Before heading over here, I had an ace grad student start to put together some models of the Palazetto dello Sport, based on what we were able to find published, and one of the things I’ve been doing in my down time is building on her work to get some full models of that and other key Nervi structures built. It’s a good process not only to have the information in digital form, but also to force myself to completely understand the geometry involved. Which, as you can see, can get pretty complex. (And yes, it’s just Sketchup, but even this has been a pretty big jump for me…it will get the Cinema 3D treatment, plus a few tweaks, by the digital experts back home).
Except not really. What’s there looks complicated, but it’s actually pretty simple to build. You have to get the spherical geometry right, but tiling that into the diamond-shaped tavolazza only takes a few minutes. There are two ‘families’ of rings–one that starts at the base with a triangle, and one adjacent to it that starts with a diamond. Once you have those, you can go through a fairly simple set of operations for each ring on the dome. The diamonds get smaller, but they stay the same shape–at least until you get to the really fiddly bit up at the top. Then, of course, you start to realize that eventually the tavolazza will get infinitely small by the time they reach the top, and you (like Nervi) say the hell with it and finish off with one last, long pan that avoids things getting too small. And once you have both families of pans sized, you just rotate the whole thing around the dome surface, and Robert’s your mother’s brother, as the Brits say.

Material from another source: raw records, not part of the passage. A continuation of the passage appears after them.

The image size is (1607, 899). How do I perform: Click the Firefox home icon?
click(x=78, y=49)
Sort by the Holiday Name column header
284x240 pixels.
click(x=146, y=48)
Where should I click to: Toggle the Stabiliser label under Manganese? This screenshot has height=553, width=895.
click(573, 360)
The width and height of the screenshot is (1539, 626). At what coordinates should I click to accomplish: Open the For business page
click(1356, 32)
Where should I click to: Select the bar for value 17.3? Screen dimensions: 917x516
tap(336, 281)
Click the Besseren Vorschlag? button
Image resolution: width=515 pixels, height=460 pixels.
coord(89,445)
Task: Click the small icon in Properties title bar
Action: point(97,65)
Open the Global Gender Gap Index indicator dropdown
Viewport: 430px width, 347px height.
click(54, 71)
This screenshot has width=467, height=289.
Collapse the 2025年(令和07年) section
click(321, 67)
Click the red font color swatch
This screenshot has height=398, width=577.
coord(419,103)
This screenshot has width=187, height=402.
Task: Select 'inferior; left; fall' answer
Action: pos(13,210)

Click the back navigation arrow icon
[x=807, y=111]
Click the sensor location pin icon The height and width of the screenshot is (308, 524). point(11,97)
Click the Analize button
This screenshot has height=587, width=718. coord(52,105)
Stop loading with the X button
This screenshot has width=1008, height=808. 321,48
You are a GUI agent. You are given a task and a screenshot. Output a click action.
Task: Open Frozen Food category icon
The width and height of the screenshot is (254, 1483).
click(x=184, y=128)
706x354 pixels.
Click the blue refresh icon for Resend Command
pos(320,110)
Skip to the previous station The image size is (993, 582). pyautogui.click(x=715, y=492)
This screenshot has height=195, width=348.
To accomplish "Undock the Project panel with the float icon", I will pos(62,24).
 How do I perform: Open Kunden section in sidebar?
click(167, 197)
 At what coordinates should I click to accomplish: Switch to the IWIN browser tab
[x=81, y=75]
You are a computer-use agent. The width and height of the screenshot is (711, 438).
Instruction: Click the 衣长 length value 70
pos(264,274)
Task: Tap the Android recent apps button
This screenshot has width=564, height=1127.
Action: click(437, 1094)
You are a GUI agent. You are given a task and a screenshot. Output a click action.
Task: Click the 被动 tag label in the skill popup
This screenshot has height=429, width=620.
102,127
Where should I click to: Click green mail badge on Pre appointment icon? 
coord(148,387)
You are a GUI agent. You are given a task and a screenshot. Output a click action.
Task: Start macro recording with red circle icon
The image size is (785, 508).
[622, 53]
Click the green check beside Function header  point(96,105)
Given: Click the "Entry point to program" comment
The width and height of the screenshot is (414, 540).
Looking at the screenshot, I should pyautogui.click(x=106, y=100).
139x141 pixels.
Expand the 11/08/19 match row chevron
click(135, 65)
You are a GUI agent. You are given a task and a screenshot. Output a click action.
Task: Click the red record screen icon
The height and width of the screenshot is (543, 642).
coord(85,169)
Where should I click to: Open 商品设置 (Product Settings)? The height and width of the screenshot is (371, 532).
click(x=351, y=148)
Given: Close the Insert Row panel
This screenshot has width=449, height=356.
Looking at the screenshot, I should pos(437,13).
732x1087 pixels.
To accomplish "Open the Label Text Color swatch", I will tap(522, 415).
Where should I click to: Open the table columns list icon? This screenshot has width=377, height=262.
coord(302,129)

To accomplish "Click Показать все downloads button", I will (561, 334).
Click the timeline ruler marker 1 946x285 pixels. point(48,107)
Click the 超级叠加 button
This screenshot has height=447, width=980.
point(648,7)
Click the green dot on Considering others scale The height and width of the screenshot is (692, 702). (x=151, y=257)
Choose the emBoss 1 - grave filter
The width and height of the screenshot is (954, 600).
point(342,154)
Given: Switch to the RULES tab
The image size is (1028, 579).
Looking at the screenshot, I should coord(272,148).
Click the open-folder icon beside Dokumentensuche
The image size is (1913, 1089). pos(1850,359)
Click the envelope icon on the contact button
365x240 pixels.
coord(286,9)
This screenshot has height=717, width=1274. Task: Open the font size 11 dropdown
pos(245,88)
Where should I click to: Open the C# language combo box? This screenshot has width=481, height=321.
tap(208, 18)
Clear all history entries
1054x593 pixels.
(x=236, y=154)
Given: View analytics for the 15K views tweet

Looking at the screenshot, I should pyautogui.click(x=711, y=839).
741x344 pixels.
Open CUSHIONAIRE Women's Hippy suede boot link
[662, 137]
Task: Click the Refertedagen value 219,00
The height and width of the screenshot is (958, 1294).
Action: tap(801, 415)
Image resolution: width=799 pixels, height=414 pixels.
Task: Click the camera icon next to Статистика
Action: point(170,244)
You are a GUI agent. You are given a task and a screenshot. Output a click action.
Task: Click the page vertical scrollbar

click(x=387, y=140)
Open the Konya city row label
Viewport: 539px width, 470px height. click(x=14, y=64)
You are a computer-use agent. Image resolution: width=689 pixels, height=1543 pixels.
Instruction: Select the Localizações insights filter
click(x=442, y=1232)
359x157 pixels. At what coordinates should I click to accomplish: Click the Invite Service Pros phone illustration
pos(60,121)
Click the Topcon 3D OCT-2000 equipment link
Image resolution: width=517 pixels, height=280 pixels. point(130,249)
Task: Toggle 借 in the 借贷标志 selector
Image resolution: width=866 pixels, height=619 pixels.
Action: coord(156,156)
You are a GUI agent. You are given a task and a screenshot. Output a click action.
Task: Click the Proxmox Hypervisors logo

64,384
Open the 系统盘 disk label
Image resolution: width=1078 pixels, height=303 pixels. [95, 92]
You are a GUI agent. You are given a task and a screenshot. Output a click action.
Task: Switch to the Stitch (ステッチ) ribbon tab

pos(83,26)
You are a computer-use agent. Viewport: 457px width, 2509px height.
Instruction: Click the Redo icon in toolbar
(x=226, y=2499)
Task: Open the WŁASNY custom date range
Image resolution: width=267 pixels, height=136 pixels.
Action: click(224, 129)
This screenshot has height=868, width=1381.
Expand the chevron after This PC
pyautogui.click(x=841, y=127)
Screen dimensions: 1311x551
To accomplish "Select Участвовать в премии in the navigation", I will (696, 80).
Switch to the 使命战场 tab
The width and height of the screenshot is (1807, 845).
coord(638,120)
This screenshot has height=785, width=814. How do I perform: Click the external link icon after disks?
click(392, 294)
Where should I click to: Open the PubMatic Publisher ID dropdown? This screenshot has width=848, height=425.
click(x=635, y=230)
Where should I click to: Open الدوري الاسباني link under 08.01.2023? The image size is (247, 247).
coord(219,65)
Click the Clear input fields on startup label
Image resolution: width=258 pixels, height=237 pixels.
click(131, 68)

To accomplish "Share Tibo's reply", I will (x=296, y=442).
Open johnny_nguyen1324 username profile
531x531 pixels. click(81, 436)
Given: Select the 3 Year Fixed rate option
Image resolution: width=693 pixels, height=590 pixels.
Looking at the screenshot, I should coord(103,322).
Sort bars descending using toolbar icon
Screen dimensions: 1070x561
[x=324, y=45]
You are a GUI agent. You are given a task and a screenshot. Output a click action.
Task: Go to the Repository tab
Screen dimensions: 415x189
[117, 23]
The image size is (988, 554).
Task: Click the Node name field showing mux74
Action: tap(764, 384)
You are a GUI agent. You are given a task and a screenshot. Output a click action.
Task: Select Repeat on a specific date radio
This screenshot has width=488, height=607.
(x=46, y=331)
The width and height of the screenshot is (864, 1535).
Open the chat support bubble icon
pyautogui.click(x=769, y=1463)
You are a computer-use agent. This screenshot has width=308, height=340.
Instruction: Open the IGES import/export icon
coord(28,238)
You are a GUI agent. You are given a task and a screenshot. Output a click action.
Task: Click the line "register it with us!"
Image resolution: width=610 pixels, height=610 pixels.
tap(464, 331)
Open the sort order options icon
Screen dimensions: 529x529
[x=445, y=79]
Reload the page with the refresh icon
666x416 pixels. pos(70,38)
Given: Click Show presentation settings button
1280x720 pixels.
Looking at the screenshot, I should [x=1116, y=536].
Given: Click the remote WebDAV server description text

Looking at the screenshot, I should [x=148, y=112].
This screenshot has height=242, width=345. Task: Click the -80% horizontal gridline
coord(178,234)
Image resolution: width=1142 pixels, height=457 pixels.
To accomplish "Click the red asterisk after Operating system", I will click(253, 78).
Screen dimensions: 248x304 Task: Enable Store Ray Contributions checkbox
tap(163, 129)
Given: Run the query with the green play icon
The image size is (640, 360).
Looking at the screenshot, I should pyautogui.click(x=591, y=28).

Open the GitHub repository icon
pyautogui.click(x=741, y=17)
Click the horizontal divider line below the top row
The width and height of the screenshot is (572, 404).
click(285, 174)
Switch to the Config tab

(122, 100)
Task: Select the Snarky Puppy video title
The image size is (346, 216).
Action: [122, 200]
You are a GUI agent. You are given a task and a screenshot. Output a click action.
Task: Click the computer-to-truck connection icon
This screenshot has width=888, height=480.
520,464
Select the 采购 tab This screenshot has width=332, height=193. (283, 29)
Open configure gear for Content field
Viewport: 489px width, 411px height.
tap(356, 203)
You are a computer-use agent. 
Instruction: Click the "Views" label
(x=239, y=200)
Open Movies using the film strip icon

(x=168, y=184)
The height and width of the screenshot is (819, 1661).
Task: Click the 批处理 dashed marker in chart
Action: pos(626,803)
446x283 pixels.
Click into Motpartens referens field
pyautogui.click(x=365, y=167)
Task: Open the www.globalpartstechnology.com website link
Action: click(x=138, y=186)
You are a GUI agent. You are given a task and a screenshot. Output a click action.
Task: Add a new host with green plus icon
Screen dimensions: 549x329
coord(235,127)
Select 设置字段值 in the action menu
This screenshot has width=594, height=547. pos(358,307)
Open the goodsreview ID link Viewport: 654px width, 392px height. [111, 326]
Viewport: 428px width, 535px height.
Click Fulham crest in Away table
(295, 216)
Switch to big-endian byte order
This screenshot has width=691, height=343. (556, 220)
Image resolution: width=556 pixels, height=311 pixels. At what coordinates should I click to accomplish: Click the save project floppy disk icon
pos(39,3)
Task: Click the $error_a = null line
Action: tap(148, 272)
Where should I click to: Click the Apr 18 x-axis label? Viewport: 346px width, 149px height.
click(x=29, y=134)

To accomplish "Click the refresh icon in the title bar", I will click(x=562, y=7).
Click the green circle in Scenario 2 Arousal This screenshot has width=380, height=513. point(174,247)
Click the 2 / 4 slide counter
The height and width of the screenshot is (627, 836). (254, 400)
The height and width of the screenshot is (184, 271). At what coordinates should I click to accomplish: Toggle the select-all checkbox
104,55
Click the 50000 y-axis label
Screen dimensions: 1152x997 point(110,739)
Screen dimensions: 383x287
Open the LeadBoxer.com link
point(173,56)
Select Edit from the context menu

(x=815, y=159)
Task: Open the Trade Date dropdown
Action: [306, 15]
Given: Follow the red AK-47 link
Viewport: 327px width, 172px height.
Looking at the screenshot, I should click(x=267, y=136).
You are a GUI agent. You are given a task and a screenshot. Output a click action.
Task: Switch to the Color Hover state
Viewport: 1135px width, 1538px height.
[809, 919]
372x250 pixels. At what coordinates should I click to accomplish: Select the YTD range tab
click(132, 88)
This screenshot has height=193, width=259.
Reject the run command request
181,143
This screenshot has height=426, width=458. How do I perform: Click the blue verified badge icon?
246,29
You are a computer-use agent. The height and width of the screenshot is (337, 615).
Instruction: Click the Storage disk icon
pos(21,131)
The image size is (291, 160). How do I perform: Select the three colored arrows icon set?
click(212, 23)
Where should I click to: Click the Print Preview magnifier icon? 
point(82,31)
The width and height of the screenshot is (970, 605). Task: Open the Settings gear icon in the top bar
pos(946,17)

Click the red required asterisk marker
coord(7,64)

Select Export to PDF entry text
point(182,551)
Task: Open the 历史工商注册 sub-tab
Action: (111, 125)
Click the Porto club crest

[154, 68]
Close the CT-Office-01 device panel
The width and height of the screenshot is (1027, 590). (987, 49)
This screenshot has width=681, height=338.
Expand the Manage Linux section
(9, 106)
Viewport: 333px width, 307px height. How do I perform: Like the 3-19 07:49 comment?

The windows and fans at the base are a bit trickier, but of course once you’ve done them once you’re done. And this relates precisely to the jobsite process that built this–once they had solved one ray of pan sizes, one fork, one eyebrow, and one fan, they had molds that could cast the entire structure. I’m working up a bit on how this process was fundamentally algorithmic, in that the foremen could give a group of unskilled laborers one set of precise instructions, turn them loose in the casting yard, and end up with a fairly sophisticated set of nesting pans. That played into the economics of construction in postwar Italy, and its rigor contributed to the (staggering) aesthetic impact of the thing–every bit of it is part of a rich set of patterns that has to do with the disciplined patterning of the process.